As regards psychiatrists and big pharma the corruption and greed are appalling. I have looked at various big pharma drugs and their chemistry and as Luke O’Mahoney says they are essentially neuro-toxic and as a consequence pointless if not harmful.
They can be easily identified by the nitrogen atom in the molecular make-up. Suppressing pain is of no benefit as it does not deal with the underlying cause.
There certainly are chemical imbalances in human bodies, but big pharma have no interest in curing people otherwise they undermine their business model.
I have some dealings with psychiatrists in the NHS and my limited experience is they are very ignorant of body chemistry, let alone the complexities of the human mind.
This is an interesting article, but, I take anti depressants and an anti anxiety. If I don’t have them I want to die. I really don’t care what they do to my brain. I feel better on them and want to be happy.
The perceived slight benifit of taking or being prescribed anti depressants may also be linked with the ability to receive certain disability benefits and eliviate the worry of having to suport oneself whilst feeling unwell for the recipient.
SSRIs prescribed by chemists?
Primary Care Bulletin – 22 September 2022 (Issue 206) “Dear colleagues,
Today, the agreement for the year 4 and 5 of the Community Pharmacy Contractual Framework 2019 to 2024, the 5-year deal between the Pharmaceutical Services Negotiating Committee, the Department of Health and Social Care and NHS England was announced.

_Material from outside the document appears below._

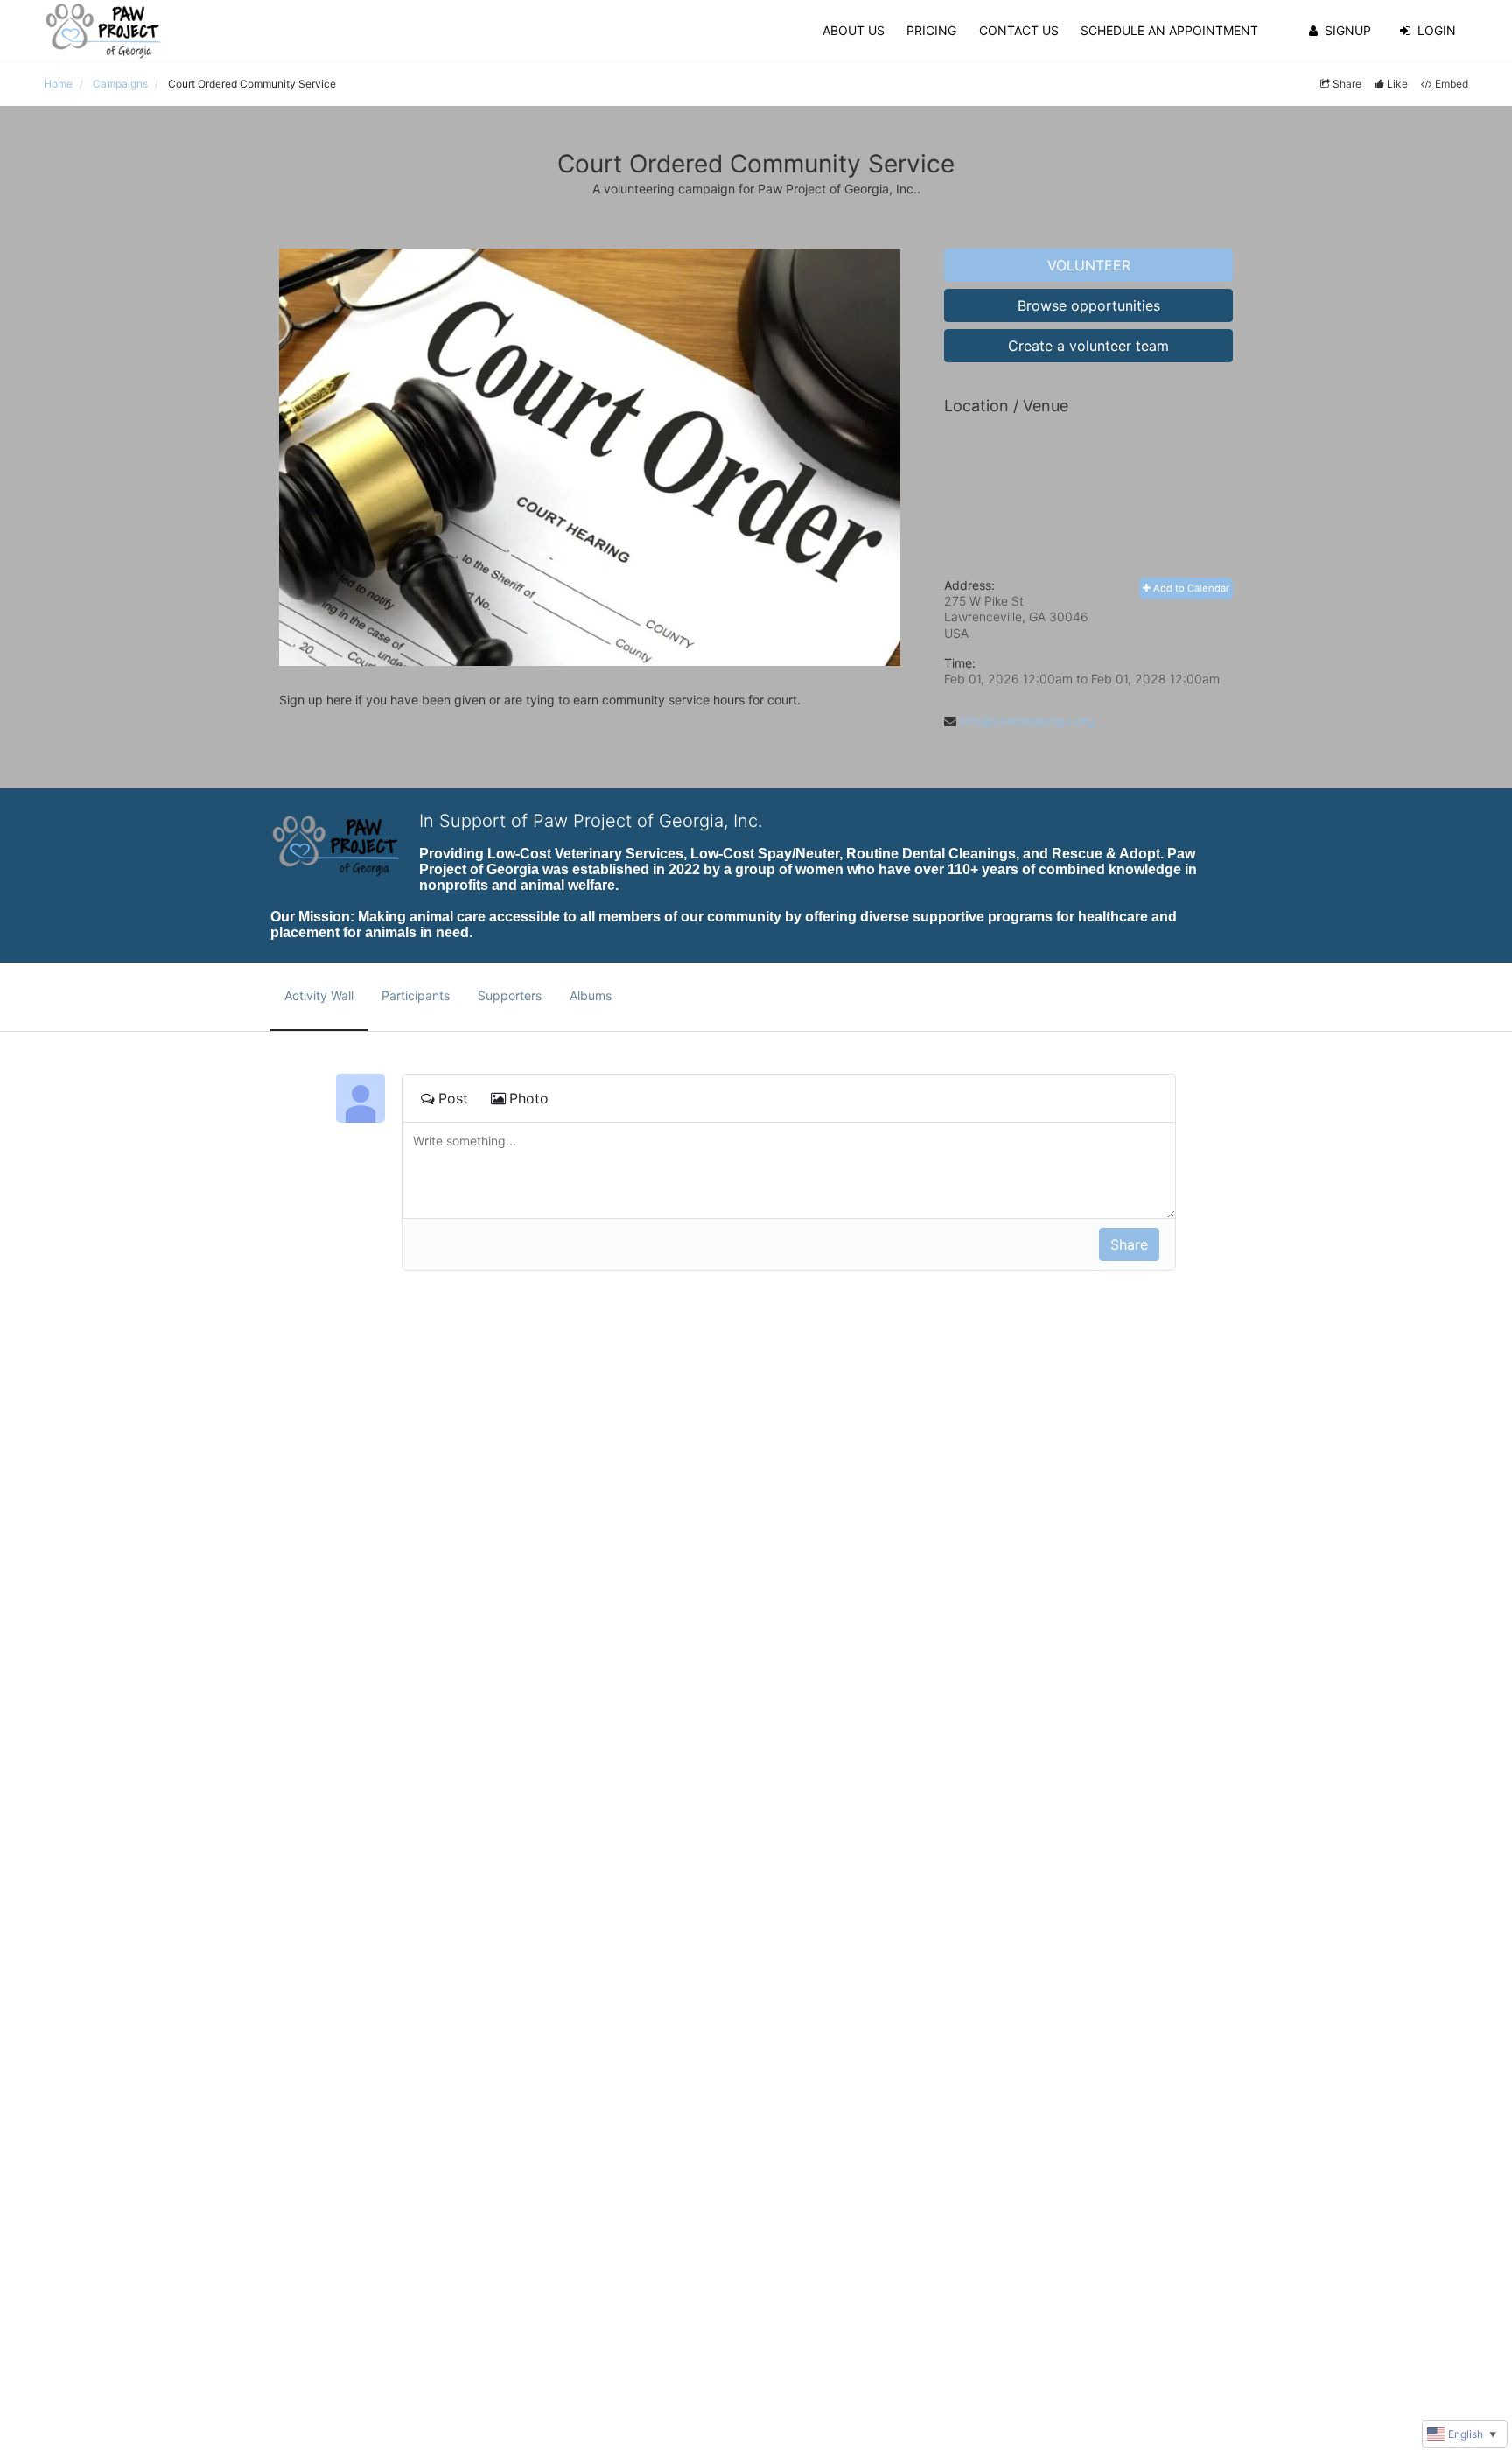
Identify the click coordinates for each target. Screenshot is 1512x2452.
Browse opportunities (1089, 305)
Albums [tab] (591, 995)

The announcement outlines the new services and the expansion of existing services that pharmacy teams will be able to offer to patients and local communities, demonstrating our commitment to continue to make best use of the expertise and skills of pharmacy teams so that people have greater choice and convenience in how they access health care and advice.
In 2023 we will work with community pharmacy to offer a new contraception management service, take referrals from Urgent and Emergency Care centres, and expand the new medicines service to include anti-depressants. The existing blood pressure check and smoking cessation services will be reviewed to allow delivery by pharmacy technicians.”